Over night, I dropped the climate chip database and repopulated the entire 30 years of data from the raw data files. This is the first experiment in the suite of experiments for benchmarking the database performance. The results, observations and future thoughts are below.
Step 1: Extraction of observed meteorological data. I don’t have access to the full 30 years of met data, so this step will reverse-engineer the source files from the database. Raw observed data (timestamp, latitude, longitude, Ta) was extracted from the existing database and written to file.
Step 2: A new database, climate30Years, was created with a single table, cru30Years. The DDL for cru30Years is shown below:
CREATE TABLE cru30Years ( latitude float NOT NULL, longitude float NOT NULL, year int NOT NULL, month int NOT NULL, tmax float, tavg float, tdew float, wbgtMax float, wbgtMid float, wbgtAvg float, utciMax float, utciMid float, utciAvg float);
As the first database experiment, there are no indexes on the data. This is raw data storage, and will act as the control experiment for the comparison of indexes, normalisation, table clustering addition of new fields and updating of existing data.
Step 3: Meteorological data was extracted from source files, heat stress indicators calculated and the results written to the database. This step was repeated 3 times.
The total runningtime for Step 3 was approximately 4.25 hours.

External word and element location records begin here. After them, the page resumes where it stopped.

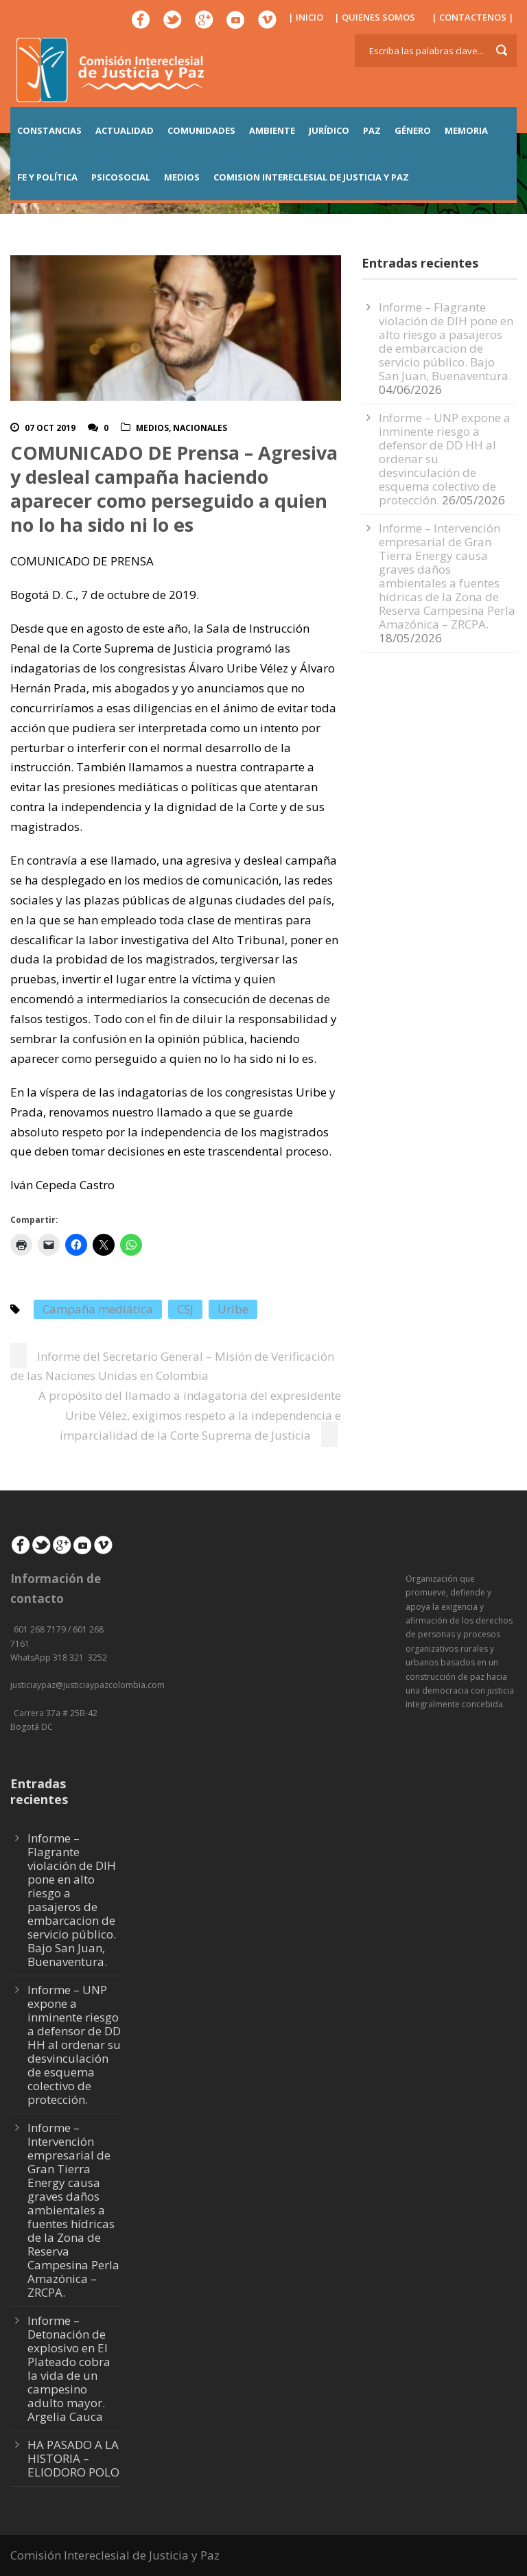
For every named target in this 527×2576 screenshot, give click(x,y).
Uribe (233, 1309)
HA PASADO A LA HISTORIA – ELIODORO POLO (73, 2458)
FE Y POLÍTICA (47, 177)
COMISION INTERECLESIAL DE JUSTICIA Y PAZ (311, 177)
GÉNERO (413, 130)
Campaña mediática (98, 1309)
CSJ (185, 1309)
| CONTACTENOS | (473, 17)
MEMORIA (466, 130)
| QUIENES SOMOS (374, 17)
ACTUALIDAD (124, 130)
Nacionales (200, 428)
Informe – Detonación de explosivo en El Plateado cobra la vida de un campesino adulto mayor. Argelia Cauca (68, 2368)
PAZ (372, 130)
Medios (152, 428)
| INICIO (305, 17)
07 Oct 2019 (50, 428)
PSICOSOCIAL (120, 177)
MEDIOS (182, 177)
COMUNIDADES (201, 130)
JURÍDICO (329, 130)
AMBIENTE (272, 130)
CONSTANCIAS (49, 130)
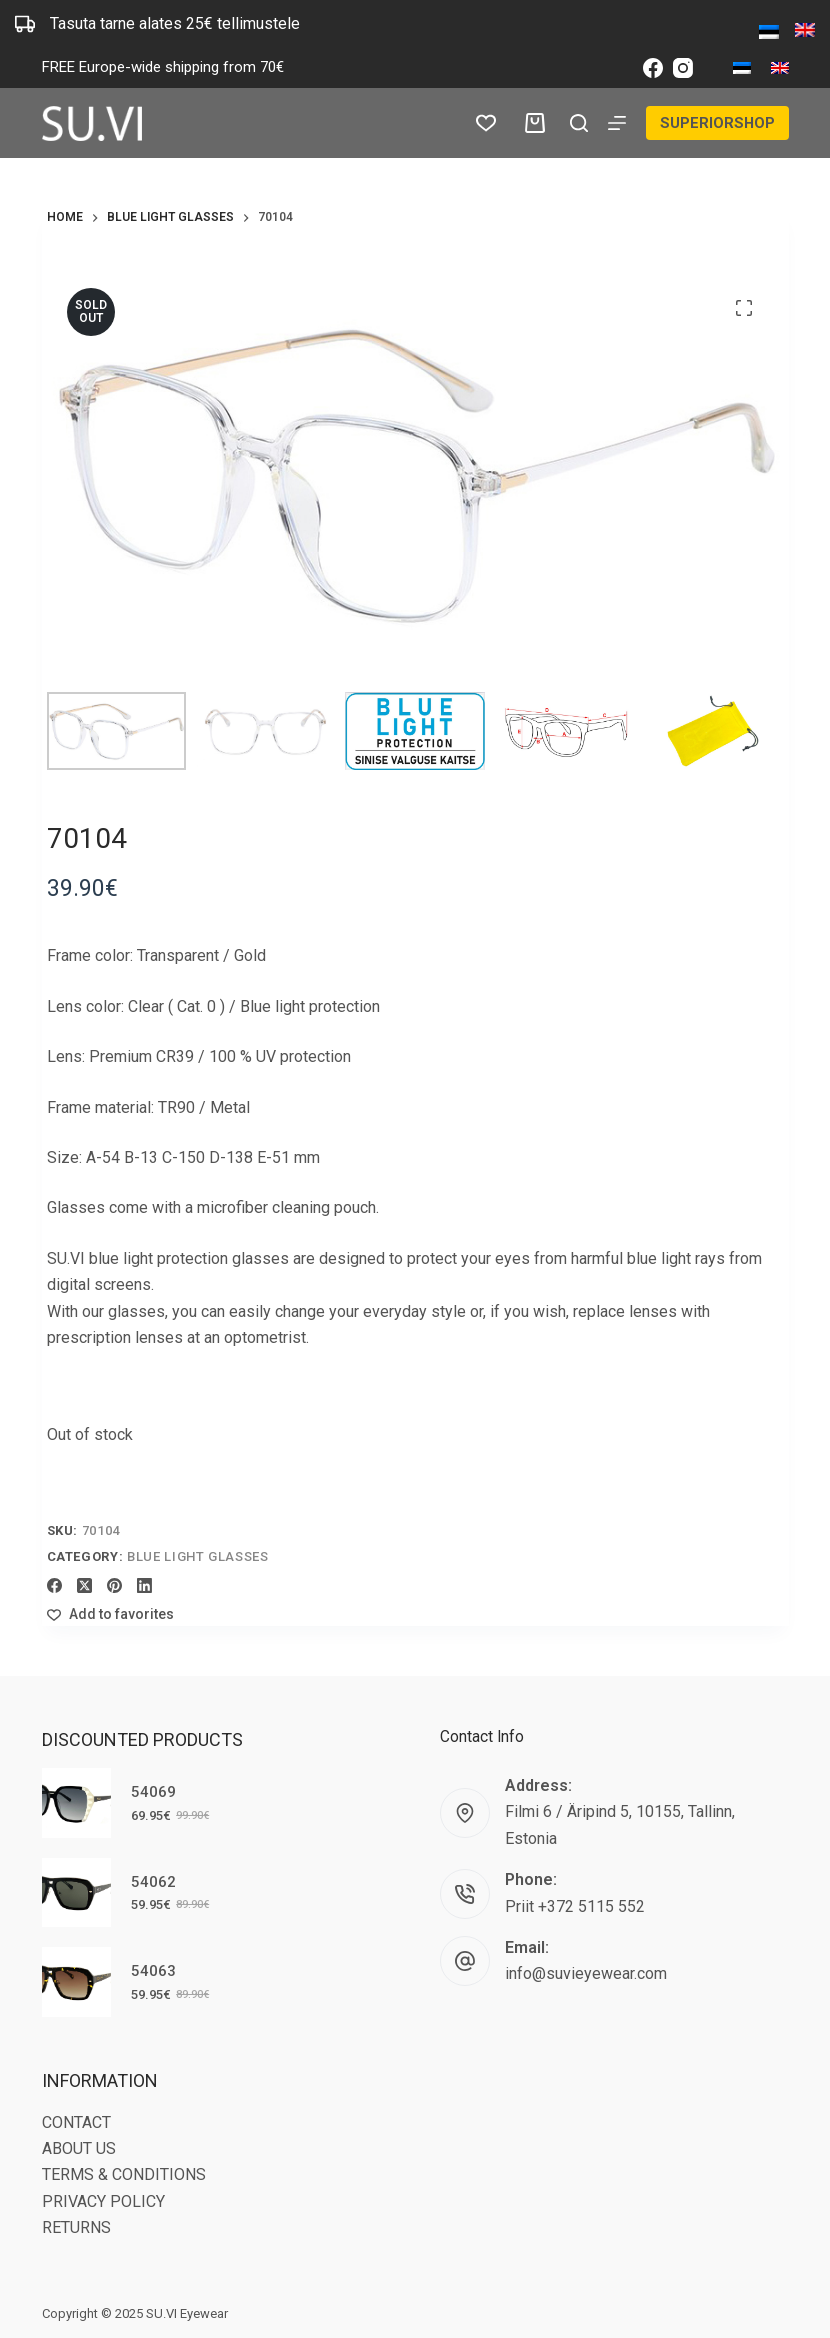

The WBGT calculation and write out to the database took 99 % of this time, with the read-in of experimental data and UTCI calculation both running in seconds.
Table row structure
The database write procedure inserts the new rows in a way that mimics the existing table (i.e. ordered by Year and then month). If we were using Oracle as our DBMS, this would result in the rows for each year being written sequentially on disk, and therefore physically close together (though, I am not convinced that the DBMS would be aware of this and able to take advantage of this for future queries). I am not sure if MySQL writes rows sequentially on a page like this, I need to explore this.
The 2011 and 2010 WBGT running time was ~ 4 minutes each, but these were outliers. All the rest consistently ran in ~ 8 minutes. From the point of view of a repeatable and predictable process, this is an excellent outcome for the project, with a reasonably well defined upper and lower bound for the calculation of WBGT.
However, the WBGT is the greatest bottleneck in the process. Potential performance improvements to explore:
- Test the approximation method for WBGT
- Multi-thread the WBGT calculation. There are 3 separate WBGT calculations for each year, run over 3 separate arrays. It should be possible to multi-thread these and have them run in parallel.
Database Write-out Bottleneck
For all 30 years, it took ~ 70 seconds to write the full 809420 rows to the database. Again, from the perspective of a repeatable, predictable running time this is a great result. However, the write out is still using the simple iterative method => there must be a faster way! Potential improvements to explore:
- Find a method to write a full array to the database (without explicitly iterating)
- I do not think the db write-out could be threaded, there may be issues with table locking.
A total redo of the database (simple table with no indexes etc.) can be achieved in under 5 hours. This has been shown to be highly repeatable (aka. predictable), which therefore serves as the upper bound on the running time. Potential areas for improvement have been discussed and targeted for future experiments.